GOAL OF THE EXERCISE: Whenever a line in the material below contains "agent", copy that line.

#### DATA RECORDS

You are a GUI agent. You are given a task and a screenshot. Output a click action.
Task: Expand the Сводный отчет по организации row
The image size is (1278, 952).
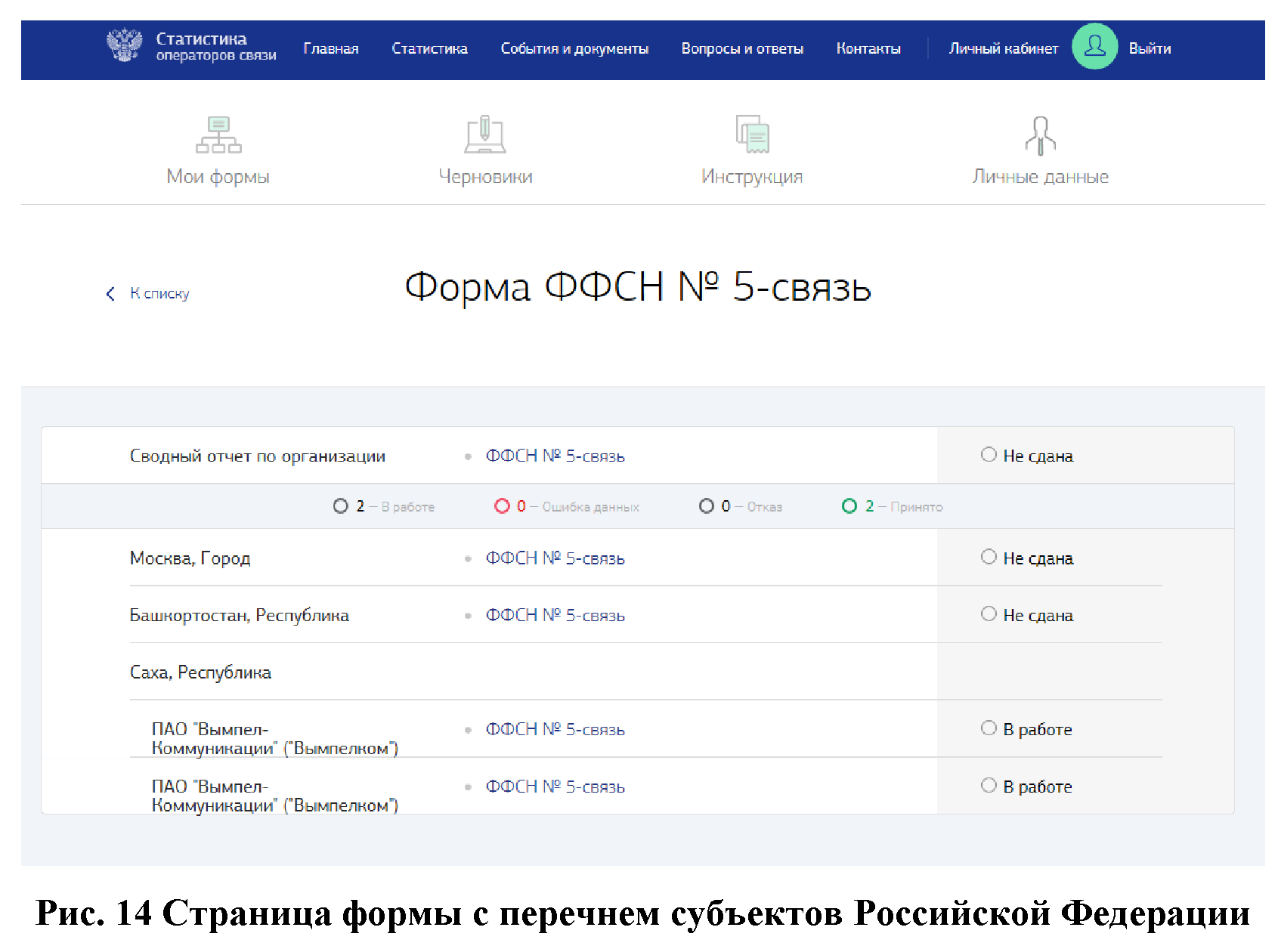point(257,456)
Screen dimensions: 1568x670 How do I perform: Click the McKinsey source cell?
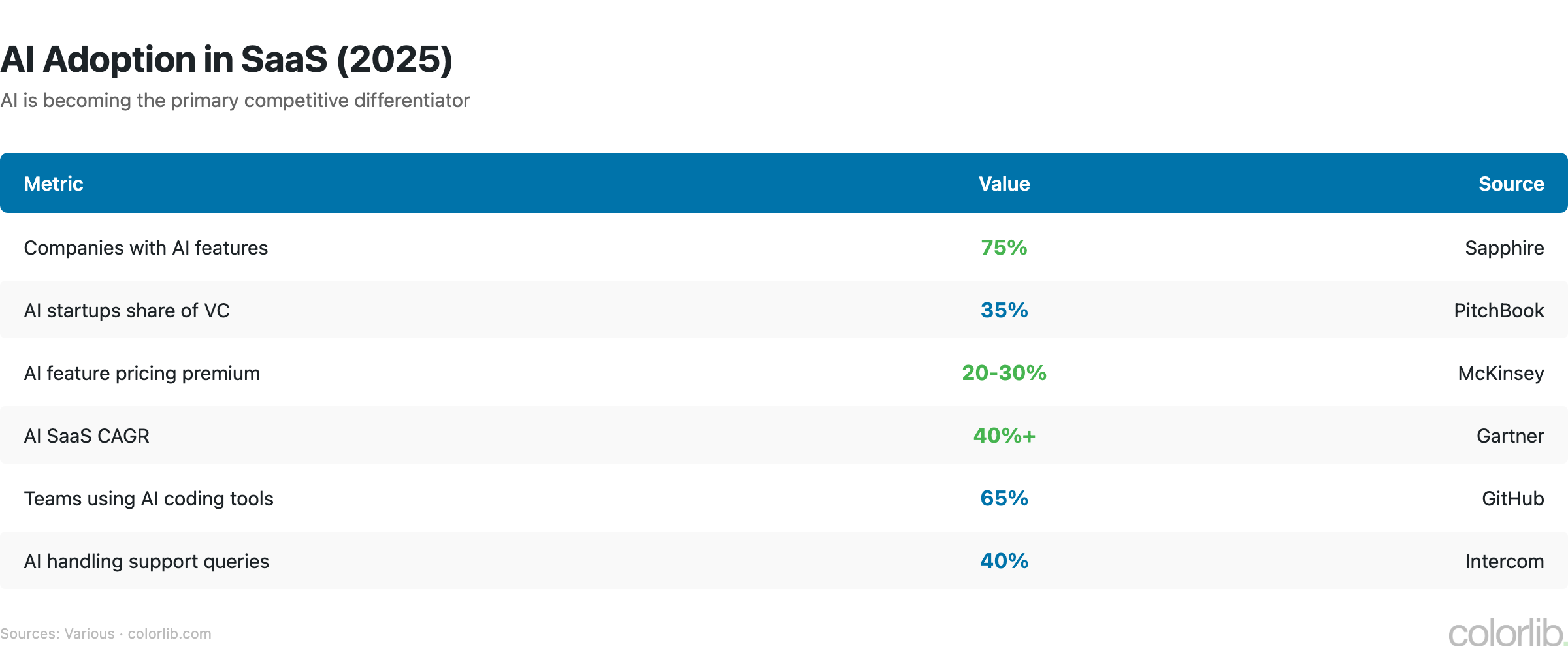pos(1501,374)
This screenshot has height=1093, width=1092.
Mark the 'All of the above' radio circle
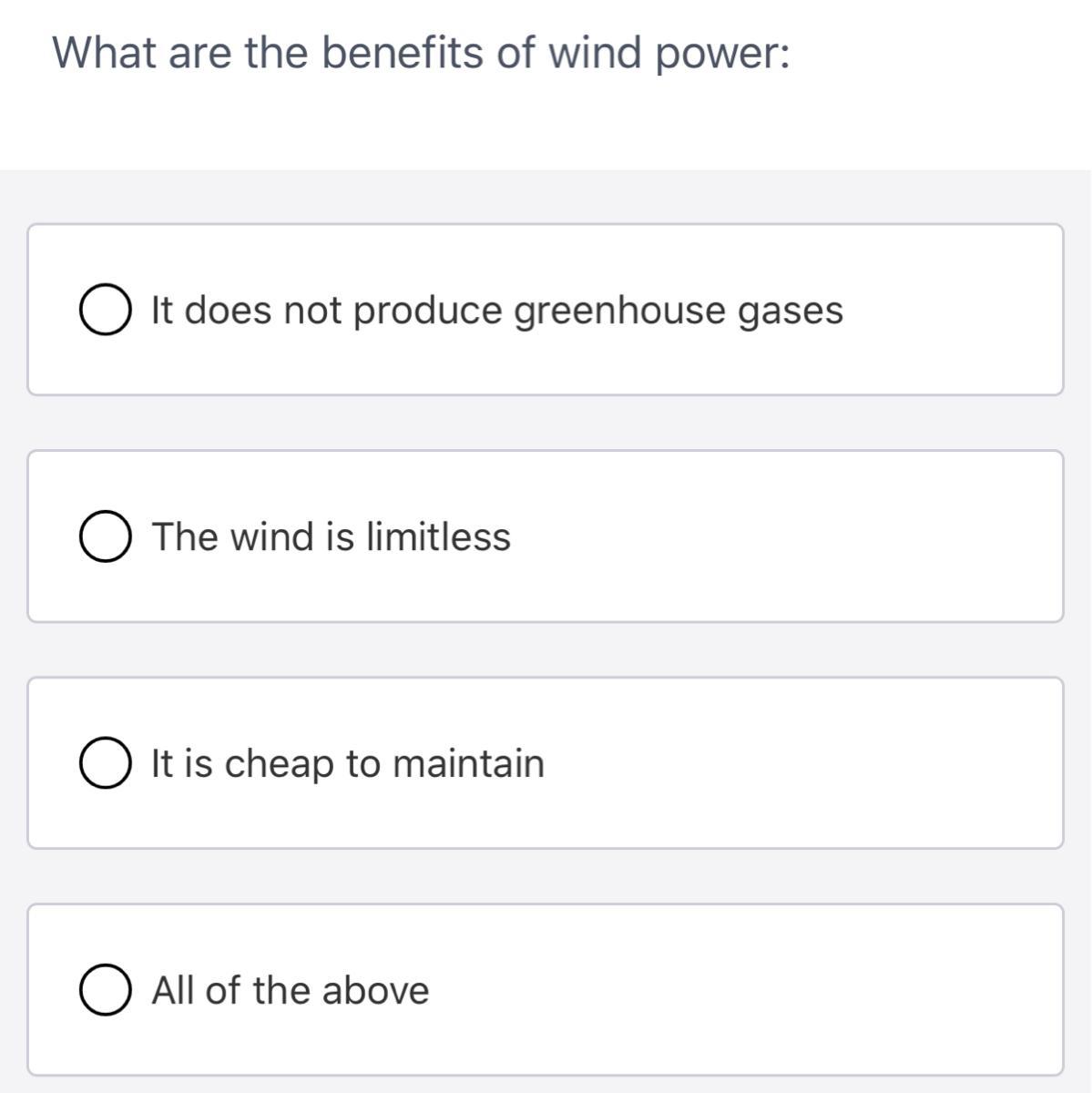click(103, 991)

########
#### DATA RECORDS

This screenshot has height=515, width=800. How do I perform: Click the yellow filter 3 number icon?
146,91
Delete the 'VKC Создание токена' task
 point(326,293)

########
#### DATA RECORDS

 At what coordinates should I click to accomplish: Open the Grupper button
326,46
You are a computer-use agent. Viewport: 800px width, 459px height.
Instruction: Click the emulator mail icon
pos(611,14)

########

SOLUTION:
You are a GUI agent. You are given a task and a screenshot. Output a click action.
You are a computer-use agent. Viewport: 800px width, 459px height.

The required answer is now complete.